A photo of Paul Kurek

Paul Kurek

Graduate Student Alumnus

Paul Kurek received his Ph.D. in Germanic Languages and Literatures from the Department of European Languages and Transcultural Studies at UCLA, where he also completed a certificate in Urban Humanities. His research focuses on German modernity, with particular attention to the intersections of architecture, material culture, and environmental thought. His work examines architecture and its relationship to nature as a layered construction of space, time, and identity, which he approaches through the concept of cultural geology.

He is currently a Postdoctoral Fellow at the Michigan Society of Fellows and an Assistant Professor of German at the University of Michigan.

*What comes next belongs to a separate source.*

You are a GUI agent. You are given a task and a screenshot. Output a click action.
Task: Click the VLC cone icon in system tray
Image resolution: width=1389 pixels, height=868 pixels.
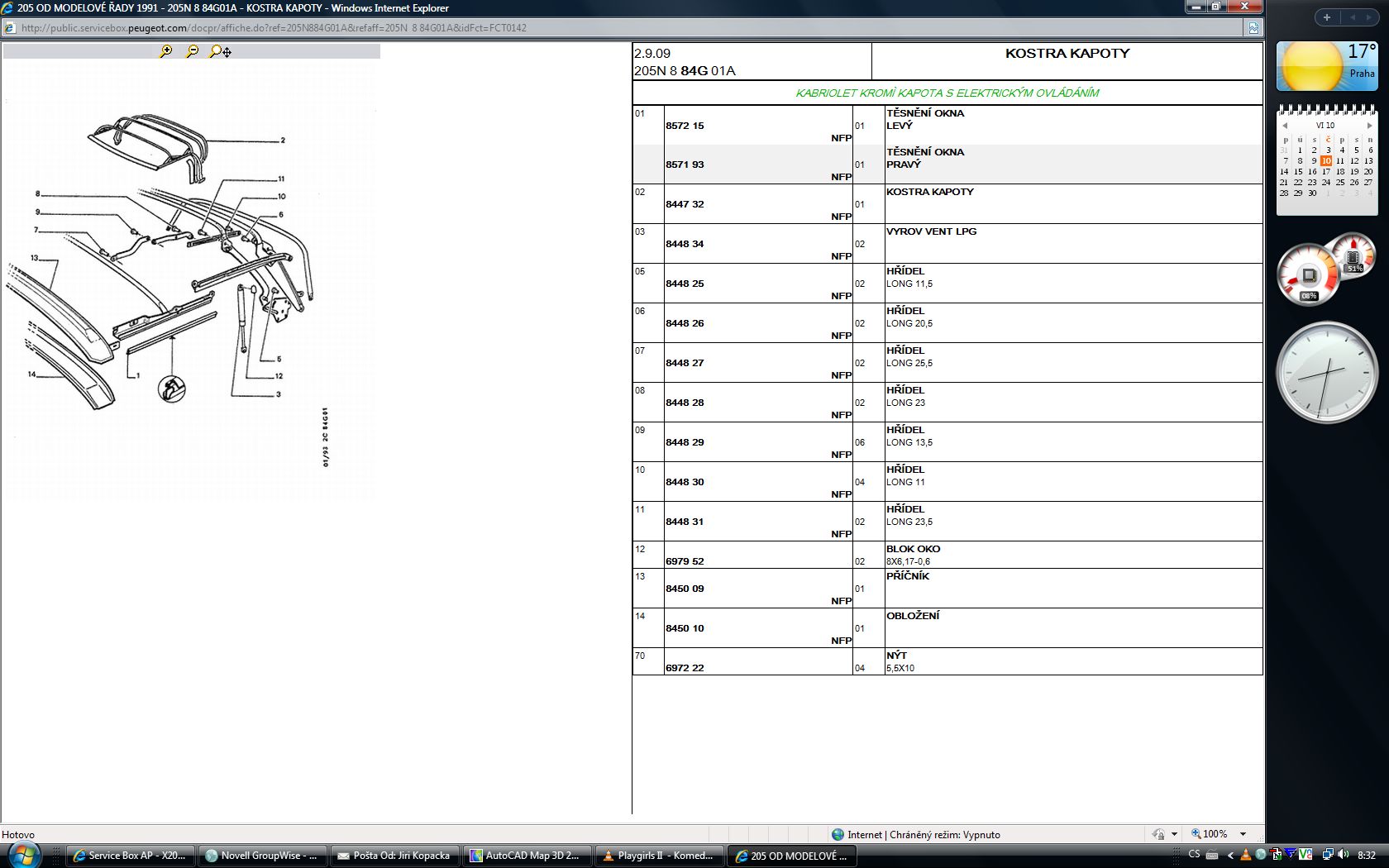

His current book project, Heavy Load-Bearing Modernity: A Cultural Geology of Albert Speer’s Berlin/Germania, examines the Schwerbelastungskörper (heavy load-bearing cylinder) constructed in Nazi Berlin as a starting point for analyzing the entangled histories of architecture, geotechnical engineering, and political violence. The project explores the material and symbolic dimensions of architectural planning under National Socialism and the broader connections between technology, aesthetics, and ideology in twentieth-century German fascism.

His research has been supported by fellowships and programs including the Berlin Program for Advanced German and European Studies at Freie Universität Berlin, the UCLA Urban Humanities Initiative, the Mellon EPIC Fellowship in Environmental and Urban Humanities, the Alan D. Leve Center for Jewish Studies, the Ernst Adolf Marum Fellowship, the Pauline Yu Fellowship, the DAAD PROMOS Scholarship, and the University of Michigan Weiser Center for Europe and Eurasia.

In addition to his academic work, he has experience as a film curator, public speaker, performer, and community event organizer.